At that time, there were 8 authors of this paper, they were from Google and the University of Toronto. Five years later, most of the authors of the paper have left the original institution.
On April 26, 2022, a company called "Adept" was officially established, with 9 co-founders, including Ashish Vaswani and Niki Parmar, two of the authors of the Transformer paper.
Niki Parmar graduated from the University of Southern California with a master's degree and joined Google in 2016. During her work, she developed some successful question answering and text similarity models for Google search and advertising. She led early work on extending the Transformer model to image generation, computer vision, and more. In 2021, she will also leave Google.
After leaving, the two co-founded Adept and served as Chief Scientist (Ashish Vaswani) and Chief Technology Officer (Niki Parmar) respectively. Adept's vision is to create an AI called an "artificial intelligence teammate" that is trained to use a variety of different software tools and APIs.
In March 2023, Adept announced the completion of a US$350 million Series B round of financing. The company's valuation exceeded US$1 billion and it was promoted to a unicorn. However, by the time Adept raised its public funding, Niki Parmar and Ashish Vaswani had left Adept to start their own new AI startup. However, the new company is currently under wraps and we do not have access to details of the company.
Another paper author, Noam Shazeer, was one of Google's most important early employees. He joined Google at the end of 2000, until he finally left in 2021, and then became the CEO of a start-up company called "Character.AI".
In addition to Noam Shazeer, the founder of Character.AI is Daniel De Freitas, both of whom are from Google's LaMDA team. Previously, they built LaMDA, a language model that supports conversational programs, at Google.

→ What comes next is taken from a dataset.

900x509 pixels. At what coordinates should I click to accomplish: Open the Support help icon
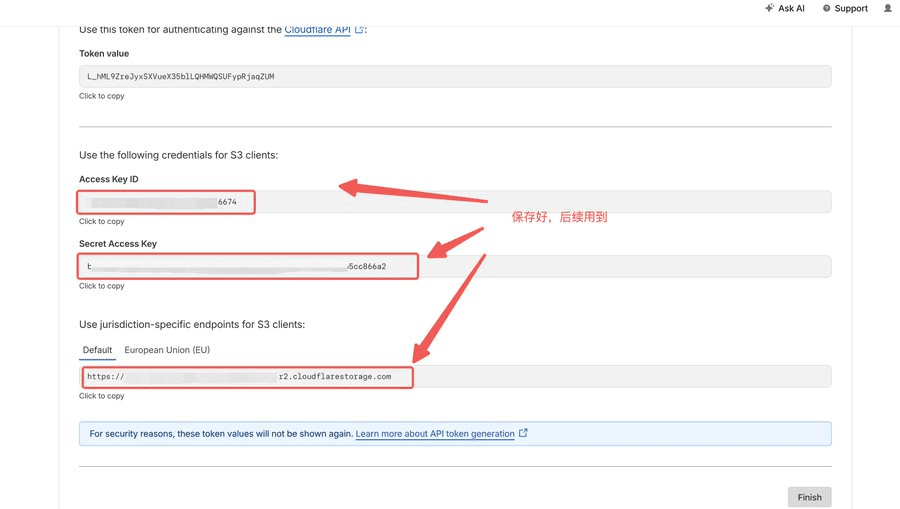827,8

In March of this year, Character.AI announced the completion of financing of 150 million US dollars, with a valuation of 1 billion US dollars. It is one of the few start-up companies that have the potential to compete with OpenAI, the agency of ChatGPT, and it is also rare to grow in only 16 months. For unicorn companies. Its app, Character.AI, is a neural language model chatbot that can generate human-like text responses and engage in contextual conversations.

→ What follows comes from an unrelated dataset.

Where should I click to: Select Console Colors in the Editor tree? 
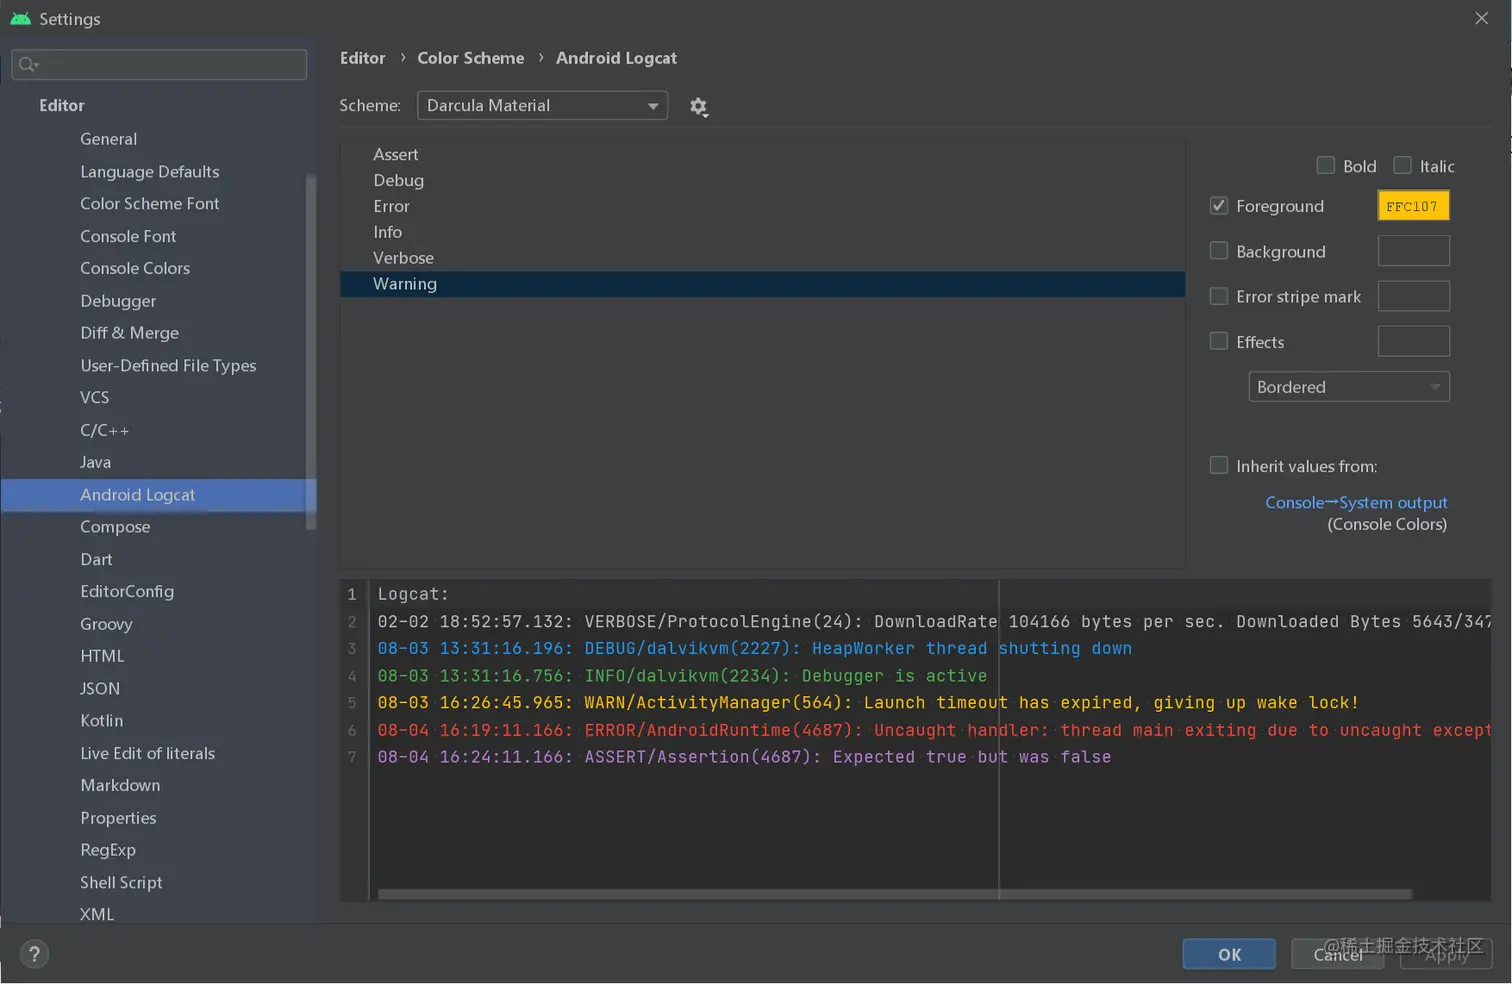[x=135, y=268]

Character.AI launched on the Apple App Store and Google Play Store on May 23, 2023, with over 1.7 million downloads in its first week. In May 2023, the service added a $9.99-per-month paid subscription called c.ai+, which allows users priority chat access, faster response times and early access to new features, among other perks.

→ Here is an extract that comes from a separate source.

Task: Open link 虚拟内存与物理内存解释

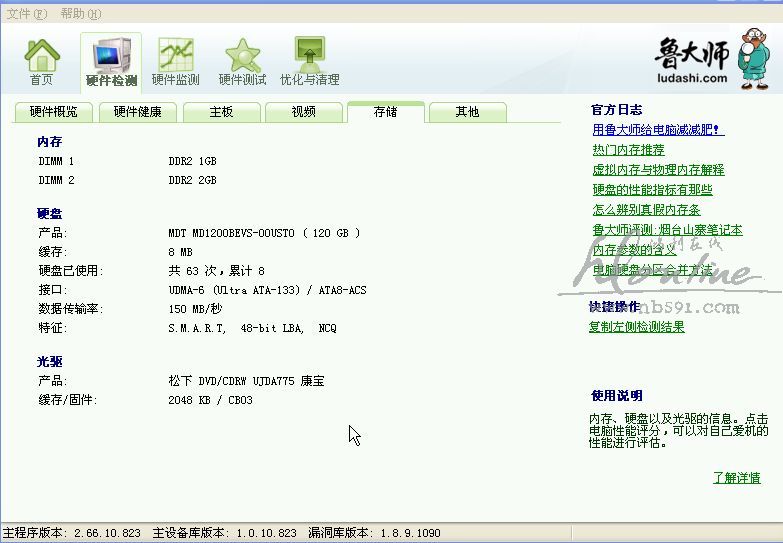Action: [x=657, y=170]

Cohere is a generative AI startup founded in 2019. Its core business includes providing NLP models and helping companies improve human-computer interaction. The three founders are Ivan Zhang, Nick Frosst and Aidan Gomez, where Gomez and Frosst are former members of the Google Brain team. In November 2021, Google Cloud announced that they will cooperate with Cohere, Google Cloud will use its powerful infrastructure to power the Cohere platform, and Cohere will use Cloud's TPU to develop and deploy its products.
Notably, Cohere just raised $270 million in Series C funding, making it a $2.2 billion unicorn.
While at Google, Jakob Uszkoreit helped build the language understanding team for Google Assistant and worked on Google Translate early on.